■ **TASK**:
This exercise calls for every line of the data below with the string "JSON" in it.

Stored data
* * *

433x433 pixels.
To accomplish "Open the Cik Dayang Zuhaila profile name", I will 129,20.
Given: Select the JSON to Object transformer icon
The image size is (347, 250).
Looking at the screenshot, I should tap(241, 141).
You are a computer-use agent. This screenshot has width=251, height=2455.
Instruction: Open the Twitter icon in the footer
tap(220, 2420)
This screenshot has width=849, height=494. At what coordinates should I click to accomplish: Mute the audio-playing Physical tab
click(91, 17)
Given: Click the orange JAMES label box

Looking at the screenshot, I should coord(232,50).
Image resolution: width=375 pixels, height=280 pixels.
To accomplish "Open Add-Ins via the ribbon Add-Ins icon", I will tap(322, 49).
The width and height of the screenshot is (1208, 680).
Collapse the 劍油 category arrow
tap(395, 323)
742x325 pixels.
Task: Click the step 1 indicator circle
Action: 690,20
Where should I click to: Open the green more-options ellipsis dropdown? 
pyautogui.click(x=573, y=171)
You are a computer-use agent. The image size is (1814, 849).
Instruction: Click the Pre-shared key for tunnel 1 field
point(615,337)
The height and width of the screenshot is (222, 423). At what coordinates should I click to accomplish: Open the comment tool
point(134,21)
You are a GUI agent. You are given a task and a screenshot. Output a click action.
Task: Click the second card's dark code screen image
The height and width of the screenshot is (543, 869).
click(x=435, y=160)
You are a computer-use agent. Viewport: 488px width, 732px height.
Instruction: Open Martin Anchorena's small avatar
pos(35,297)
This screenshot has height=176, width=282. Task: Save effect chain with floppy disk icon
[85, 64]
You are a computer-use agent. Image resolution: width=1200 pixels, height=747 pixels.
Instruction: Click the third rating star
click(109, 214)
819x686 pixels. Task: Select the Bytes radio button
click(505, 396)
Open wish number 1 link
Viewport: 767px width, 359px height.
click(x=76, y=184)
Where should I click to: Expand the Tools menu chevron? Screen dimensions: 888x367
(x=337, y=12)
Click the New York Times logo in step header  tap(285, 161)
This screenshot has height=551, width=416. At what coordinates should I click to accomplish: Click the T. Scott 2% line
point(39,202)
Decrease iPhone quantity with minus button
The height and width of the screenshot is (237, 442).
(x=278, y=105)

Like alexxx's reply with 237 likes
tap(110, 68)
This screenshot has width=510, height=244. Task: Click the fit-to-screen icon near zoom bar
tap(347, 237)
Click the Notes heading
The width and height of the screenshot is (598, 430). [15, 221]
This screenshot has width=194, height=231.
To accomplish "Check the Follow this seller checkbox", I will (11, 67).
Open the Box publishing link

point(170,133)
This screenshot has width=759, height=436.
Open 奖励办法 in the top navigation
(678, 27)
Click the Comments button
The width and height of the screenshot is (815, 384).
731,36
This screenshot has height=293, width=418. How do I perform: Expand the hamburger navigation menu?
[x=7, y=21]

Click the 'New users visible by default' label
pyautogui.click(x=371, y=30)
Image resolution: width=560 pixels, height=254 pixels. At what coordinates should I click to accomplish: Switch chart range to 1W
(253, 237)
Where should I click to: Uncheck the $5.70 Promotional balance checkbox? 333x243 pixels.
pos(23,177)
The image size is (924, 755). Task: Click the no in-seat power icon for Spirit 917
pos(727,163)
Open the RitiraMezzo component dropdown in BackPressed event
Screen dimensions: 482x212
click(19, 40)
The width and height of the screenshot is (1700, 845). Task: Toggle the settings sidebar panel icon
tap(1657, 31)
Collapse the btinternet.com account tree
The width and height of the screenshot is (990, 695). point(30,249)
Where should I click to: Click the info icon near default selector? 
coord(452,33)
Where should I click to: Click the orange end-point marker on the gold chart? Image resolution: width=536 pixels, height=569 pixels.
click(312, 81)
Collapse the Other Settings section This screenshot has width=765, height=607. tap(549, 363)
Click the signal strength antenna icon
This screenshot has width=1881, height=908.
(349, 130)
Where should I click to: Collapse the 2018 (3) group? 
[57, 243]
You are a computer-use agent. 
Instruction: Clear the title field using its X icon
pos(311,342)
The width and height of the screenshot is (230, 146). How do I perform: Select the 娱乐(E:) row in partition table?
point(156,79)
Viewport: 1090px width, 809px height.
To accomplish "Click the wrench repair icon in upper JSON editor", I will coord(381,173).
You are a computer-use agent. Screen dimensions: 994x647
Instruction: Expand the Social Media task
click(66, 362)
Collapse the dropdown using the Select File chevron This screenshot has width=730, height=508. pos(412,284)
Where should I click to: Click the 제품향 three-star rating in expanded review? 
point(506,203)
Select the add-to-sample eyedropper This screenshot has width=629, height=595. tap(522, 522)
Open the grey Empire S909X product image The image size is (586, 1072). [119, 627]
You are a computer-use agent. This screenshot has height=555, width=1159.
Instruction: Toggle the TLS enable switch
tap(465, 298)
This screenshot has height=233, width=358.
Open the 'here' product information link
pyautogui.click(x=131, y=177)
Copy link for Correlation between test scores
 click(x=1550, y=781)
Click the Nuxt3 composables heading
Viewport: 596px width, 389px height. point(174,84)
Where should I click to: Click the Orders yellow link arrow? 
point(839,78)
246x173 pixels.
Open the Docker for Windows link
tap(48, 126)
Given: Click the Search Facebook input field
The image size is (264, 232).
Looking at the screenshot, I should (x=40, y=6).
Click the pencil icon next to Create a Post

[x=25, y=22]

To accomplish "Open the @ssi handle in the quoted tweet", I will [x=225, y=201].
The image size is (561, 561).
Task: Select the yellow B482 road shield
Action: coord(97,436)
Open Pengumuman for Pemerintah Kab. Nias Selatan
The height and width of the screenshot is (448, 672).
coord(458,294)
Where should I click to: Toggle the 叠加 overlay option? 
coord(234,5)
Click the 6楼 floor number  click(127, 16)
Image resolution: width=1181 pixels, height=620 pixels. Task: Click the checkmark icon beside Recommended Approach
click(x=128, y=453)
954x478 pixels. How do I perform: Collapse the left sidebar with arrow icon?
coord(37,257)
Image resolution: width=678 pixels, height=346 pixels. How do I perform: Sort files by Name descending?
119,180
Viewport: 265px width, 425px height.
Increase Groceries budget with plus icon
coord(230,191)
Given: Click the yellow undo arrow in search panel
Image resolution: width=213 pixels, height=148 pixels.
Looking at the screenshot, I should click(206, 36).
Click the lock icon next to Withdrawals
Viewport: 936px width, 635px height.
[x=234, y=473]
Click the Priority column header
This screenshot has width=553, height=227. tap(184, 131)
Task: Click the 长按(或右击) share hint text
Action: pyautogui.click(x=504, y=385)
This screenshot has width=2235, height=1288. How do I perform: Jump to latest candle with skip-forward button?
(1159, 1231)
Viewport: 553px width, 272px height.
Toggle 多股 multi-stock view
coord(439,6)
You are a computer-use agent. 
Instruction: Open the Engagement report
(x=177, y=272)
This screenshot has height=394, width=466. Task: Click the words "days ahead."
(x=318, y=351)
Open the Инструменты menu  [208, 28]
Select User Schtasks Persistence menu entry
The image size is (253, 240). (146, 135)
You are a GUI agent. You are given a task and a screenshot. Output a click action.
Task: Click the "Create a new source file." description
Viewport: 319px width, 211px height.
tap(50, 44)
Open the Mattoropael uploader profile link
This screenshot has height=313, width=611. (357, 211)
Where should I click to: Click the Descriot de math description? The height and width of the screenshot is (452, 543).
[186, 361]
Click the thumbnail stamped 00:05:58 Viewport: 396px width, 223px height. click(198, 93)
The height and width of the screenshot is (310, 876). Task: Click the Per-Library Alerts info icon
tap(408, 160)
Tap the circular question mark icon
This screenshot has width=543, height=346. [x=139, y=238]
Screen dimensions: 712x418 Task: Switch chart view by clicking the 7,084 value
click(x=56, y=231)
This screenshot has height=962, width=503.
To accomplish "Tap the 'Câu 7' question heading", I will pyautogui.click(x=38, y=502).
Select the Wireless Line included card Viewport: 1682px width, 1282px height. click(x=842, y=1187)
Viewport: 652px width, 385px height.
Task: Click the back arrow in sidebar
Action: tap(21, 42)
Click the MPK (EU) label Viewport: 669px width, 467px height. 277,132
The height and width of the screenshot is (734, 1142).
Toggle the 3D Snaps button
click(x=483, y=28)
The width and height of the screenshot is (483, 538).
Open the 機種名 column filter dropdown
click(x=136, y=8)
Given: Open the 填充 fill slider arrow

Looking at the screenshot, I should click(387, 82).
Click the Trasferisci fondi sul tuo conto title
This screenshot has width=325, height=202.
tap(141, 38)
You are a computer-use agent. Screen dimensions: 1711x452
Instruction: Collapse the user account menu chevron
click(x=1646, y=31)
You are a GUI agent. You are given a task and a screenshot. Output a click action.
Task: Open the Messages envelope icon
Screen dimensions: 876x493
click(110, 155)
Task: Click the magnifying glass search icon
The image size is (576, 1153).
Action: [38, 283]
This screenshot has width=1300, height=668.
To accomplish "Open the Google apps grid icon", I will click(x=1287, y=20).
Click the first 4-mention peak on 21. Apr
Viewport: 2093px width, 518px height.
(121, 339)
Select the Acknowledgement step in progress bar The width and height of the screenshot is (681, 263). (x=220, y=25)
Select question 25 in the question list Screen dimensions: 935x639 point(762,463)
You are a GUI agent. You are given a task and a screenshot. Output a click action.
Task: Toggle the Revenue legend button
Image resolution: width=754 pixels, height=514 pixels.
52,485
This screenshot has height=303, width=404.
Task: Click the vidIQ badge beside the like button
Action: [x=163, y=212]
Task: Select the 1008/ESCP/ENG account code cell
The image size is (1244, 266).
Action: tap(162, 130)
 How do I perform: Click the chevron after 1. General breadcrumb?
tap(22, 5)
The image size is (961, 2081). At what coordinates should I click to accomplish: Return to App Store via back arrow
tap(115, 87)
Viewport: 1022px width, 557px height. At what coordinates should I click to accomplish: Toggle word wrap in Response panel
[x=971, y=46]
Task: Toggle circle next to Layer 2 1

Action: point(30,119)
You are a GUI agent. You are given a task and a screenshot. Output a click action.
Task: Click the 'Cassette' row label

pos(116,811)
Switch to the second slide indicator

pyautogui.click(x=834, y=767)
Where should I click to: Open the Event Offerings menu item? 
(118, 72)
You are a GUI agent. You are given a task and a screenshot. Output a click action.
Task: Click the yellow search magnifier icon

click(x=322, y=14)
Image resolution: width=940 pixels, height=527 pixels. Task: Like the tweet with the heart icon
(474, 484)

* * *

■ **COMPLETED EXERCISE**:
Given: Select the JSON to Object transformer icon
To accomplish "Click the wrench repair icon in upper JSON editor", I will coord(381,173).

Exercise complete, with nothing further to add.